The Japanese government is expected to approve as early as June a new national strategy on securing undersea resources, Kyodo News Agency reported, citing a copy of the government document.

Under the new strategy, Japan is keen to explore the seabed within its exclusive economic zone (EEZ), an area that extends 200 nautical miles (370 kilometers) offshore or to the half-way points to neighboring countries, according to Kyodo. The areas to be explored cover 340,000 square kilometers (136,000 square miles) of the East China Sea and the Pacific Ocean, it reported.

China claims indisputable sovereignty over the Diaoyu Islands and adjacent islets. Japan too regards the Diaoyu Islands as its own territory. The two countries also hold disputes on overlapping claims of their extended continental shelf in the East China Sea where both countries have oil-drilling platforms.

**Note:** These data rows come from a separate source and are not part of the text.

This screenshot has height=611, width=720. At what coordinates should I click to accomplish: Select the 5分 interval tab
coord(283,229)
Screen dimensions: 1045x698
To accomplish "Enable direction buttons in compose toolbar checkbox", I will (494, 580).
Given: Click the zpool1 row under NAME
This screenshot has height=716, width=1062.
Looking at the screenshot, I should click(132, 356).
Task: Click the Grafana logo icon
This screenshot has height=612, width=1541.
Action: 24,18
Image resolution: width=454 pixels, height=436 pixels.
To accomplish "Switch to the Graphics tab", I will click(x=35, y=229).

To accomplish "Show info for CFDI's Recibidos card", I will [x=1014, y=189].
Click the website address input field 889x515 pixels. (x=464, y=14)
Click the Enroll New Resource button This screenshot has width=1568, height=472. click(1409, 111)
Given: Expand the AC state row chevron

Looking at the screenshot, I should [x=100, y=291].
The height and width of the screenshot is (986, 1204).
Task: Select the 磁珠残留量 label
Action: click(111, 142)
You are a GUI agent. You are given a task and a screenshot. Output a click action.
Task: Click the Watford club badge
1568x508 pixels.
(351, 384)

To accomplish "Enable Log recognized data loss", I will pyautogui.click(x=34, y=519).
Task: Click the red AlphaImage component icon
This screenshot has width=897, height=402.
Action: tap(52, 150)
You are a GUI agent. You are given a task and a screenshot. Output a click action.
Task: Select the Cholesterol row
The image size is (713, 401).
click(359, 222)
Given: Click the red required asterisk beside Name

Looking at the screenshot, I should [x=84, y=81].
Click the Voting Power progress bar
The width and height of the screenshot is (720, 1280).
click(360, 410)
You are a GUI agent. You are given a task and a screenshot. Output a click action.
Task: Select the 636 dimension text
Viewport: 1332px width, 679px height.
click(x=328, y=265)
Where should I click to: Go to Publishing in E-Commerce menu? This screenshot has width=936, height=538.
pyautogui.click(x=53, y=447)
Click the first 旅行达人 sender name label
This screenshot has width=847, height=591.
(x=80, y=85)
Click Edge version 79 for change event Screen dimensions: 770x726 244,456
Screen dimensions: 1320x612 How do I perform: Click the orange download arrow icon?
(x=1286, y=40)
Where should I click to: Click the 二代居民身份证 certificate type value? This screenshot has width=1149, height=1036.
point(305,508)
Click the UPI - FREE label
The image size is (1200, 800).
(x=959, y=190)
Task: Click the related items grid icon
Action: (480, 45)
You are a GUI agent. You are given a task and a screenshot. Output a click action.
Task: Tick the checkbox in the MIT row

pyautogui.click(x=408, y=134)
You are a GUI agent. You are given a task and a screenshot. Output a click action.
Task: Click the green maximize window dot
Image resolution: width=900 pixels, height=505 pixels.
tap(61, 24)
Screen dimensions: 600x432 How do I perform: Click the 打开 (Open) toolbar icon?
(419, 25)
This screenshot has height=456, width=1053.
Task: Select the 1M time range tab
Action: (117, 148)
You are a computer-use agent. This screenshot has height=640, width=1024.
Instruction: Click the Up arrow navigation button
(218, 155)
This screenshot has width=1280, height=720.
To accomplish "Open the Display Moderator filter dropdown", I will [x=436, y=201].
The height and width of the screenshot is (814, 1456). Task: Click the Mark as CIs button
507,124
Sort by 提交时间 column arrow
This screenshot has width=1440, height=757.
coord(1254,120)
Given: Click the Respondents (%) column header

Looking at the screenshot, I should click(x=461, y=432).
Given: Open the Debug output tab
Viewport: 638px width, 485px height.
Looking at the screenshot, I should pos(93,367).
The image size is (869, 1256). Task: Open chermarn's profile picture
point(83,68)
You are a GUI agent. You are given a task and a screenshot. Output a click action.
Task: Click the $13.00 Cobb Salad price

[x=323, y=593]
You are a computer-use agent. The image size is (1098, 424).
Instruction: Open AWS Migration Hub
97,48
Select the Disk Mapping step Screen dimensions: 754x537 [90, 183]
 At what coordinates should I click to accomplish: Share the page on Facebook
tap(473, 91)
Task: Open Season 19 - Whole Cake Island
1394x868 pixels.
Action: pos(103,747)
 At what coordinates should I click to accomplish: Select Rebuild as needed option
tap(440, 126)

"China will definitely oppose the plan," Zhou Yongsheng, a professor of Japanese studies at the China Foreign Affairs University, said. Zhou said China has acknowledged that territorial disputes exist, and that Tokyo should first communicate with Beijing if it is to continue with its search.

Japan and other Asian nations are all trying to secure rare metals needed to develop a range of products from fuel-efficient hybrid cars and batteries to mobiles and liquid crystal display televisions.
Last year, the Japan Agency for Marine-Earth Science and Technology announced plans to send robotic submarines to study areas near seabed volcanos for minerals, AFP reported. It said experts believe exploiting those remote and hard-to-reach deposits will become feasible despite the huge technical challenges and expense, as certain minerals become scarcer worldwide.

Zhou said China's reaction would also vary depending on the scale of Japan's operation. If it is a small reconnaissance patrol through the region, then China is not likely to prevent it, "but massive drilling will surely trigger a clash, and that will pose a bigger threat," he said.

The professor said bilateral negotiations on territorial disputes have progressed little over the years and the issue should be mediated by a third party such as the United Nations-mandated International Tribunal for the Law of the Sea. "We need to change our strategy. China's influence is expanding and now we can afford to turn to a fair third party rather than just talking with Japan."

Jin Linbo, a researcher at the China Institute of International Studies, suggested that Tokyo should communicate with Beijing before taking any unilateral action, which may be "misinterpreted" by China.

China's growing military presence and exercises at sea have also worried Japan in recent years. "The increase in frequency and size of our military exercise is normal; it only shows that China's navy is getting stronger. As long as it does not breach any law, other countries should gradually get used to it," Jin added.